Using the records below, report how many lines hold "stepper", with no extra text.

+++ RECORDS FOR THE TASK +++

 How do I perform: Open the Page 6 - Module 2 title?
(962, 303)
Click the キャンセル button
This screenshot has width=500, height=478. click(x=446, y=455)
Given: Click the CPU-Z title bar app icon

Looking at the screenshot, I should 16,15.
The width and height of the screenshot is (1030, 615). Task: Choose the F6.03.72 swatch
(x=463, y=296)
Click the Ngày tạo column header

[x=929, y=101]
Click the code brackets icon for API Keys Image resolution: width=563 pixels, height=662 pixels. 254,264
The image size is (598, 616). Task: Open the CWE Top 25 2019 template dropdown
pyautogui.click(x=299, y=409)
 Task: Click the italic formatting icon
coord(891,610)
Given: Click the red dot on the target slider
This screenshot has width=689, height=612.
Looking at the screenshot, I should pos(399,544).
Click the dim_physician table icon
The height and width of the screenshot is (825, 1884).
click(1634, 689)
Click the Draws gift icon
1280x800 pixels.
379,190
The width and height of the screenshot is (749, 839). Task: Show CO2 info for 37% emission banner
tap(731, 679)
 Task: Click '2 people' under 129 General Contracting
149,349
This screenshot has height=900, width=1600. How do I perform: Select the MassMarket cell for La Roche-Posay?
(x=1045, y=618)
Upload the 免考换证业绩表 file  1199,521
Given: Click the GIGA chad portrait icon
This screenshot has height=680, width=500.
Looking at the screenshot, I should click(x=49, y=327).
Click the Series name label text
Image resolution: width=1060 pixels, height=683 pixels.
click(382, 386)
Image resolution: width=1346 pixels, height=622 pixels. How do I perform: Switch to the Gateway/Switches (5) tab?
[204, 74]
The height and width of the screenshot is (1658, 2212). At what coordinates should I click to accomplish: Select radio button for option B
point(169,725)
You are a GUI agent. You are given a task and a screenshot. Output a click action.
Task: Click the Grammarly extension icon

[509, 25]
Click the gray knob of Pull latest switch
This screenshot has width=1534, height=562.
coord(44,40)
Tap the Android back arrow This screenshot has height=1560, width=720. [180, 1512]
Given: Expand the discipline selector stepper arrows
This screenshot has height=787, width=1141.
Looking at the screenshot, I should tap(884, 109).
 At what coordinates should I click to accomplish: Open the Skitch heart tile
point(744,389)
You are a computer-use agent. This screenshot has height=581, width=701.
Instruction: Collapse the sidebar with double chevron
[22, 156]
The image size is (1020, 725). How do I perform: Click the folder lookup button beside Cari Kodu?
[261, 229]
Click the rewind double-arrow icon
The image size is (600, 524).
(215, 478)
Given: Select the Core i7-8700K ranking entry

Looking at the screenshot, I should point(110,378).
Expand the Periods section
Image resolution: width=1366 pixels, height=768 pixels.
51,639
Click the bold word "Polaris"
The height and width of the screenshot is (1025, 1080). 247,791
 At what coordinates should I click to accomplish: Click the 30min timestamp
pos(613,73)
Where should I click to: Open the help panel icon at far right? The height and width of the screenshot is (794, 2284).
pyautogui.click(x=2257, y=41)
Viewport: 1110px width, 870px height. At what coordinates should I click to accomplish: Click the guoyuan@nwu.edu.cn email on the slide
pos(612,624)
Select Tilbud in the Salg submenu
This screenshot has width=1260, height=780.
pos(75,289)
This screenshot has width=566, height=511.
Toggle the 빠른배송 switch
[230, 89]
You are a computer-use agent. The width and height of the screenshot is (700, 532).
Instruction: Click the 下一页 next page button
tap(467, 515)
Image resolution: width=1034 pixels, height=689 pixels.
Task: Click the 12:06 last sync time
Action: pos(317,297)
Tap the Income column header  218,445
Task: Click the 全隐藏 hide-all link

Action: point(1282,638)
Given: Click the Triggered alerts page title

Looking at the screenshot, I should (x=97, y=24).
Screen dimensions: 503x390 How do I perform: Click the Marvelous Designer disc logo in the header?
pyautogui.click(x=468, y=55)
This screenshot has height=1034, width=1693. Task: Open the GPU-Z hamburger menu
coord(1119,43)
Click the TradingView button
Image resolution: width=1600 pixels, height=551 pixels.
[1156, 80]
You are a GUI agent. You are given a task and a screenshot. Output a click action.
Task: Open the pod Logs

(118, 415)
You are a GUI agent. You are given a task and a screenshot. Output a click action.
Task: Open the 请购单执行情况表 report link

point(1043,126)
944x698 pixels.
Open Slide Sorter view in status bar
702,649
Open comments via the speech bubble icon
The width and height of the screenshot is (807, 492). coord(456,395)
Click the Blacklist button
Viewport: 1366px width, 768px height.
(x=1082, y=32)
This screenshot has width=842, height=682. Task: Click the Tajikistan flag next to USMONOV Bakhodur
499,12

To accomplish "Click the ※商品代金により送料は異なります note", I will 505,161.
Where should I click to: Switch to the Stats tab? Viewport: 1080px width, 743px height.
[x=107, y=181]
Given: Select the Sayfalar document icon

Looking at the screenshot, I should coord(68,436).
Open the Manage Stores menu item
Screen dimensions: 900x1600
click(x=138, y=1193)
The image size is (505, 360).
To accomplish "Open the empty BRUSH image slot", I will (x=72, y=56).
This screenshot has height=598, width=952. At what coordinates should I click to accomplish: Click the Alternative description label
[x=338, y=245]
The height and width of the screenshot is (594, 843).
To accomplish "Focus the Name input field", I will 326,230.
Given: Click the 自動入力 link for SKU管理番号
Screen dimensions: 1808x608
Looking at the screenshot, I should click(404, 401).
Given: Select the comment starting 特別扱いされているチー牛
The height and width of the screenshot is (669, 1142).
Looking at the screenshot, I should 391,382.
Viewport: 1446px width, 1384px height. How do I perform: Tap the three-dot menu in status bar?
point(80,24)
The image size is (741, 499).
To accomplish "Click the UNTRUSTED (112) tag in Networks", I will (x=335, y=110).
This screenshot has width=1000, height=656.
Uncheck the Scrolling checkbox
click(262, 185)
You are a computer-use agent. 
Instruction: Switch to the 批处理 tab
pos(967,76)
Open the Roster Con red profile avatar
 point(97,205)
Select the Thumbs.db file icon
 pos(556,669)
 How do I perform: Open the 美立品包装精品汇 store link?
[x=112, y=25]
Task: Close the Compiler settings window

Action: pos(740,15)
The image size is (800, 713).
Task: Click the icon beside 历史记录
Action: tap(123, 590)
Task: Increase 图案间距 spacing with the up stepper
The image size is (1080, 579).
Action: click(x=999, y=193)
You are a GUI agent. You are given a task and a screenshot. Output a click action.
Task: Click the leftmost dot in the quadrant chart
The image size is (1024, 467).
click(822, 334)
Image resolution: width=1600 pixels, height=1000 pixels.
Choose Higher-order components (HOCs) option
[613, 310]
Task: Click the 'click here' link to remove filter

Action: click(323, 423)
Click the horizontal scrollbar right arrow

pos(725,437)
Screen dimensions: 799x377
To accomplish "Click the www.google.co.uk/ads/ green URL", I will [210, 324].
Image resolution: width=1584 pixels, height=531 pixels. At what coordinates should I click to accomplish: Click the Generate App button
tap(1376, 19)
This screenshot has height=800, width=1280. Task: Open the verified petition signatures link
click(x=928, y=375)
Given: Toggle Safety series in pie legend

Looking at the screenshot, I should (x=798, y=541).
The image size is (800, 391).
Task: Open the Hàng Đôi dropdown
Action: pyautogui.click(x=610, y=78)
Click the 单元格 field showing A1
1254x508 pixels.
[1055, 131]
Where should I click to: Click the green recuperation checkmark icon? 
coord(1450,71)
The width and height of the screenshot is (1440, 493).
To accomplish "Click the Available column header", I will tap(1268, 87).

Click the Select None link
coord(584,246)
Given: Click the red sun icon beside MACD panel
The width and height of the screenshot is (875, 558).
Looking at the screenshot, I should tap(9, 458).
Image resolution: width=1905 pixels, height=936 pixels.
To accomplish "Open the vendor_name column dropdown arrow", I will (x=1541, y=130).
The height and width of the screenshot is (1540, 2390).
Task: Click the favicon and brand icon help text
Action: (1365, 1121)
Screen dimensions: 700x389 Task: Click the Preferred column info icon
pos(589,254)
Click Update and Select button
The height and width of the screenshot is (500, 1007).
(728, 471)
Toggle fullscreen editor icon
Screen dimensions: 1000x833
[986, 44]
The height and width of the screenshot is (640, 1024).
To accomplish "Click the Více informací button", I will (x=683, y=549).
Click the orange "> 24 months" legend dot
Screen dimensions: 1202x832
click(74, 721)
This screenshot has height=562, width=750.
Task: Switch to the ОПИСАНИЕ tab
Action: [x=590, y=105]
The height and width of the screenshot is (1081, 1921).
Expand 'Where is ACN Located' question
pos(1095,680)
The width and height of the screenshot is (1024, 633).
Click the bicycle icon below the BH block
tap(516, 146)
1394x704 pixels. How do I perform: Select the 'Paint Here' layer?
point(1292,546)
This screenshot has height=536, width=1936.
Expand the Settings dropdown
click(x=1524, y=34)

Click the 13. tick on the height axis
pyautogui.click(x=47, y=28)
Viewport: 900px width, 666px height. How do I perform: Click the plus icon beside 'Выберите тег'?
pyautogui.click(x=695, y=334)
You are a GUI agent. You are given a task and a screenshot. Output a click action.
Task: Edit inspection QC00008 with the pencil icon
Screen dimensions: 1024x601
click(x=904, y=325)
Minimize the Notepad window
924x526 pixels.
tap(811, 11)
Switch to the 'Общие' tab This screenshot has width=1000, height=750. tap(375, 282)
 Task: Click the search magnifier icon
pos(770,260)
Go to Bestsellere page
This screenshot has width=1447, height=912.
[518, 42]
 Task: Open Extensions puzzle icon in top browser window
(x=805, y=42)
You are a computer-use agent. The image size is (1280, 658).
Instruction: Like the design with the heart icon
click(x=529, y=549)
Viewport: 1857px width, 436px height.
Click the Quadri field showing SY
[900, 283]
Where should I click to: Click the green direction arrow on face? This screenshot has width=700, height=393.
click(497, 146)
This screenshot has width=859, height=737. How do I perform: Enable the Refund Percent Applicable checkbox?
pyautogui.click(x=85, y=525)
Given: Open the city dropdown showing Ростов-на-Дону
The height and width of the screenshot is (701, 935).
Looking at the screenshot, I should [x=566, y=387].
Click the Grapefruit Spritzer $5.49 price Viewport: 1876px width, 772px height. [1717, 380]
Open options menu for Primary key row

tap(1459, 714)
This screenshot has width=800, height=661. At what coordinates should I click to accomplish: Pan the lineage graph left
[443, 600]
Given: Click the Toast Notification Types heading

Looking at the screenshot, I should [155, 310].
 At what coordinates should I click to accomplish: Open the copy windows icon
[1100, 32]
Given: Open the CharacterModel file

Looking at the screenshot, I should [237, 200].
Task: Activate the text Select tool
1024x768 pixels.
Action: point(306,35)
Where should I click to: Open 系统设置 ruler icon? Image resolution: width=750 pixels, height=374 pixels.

+++

*SOLUTION*
2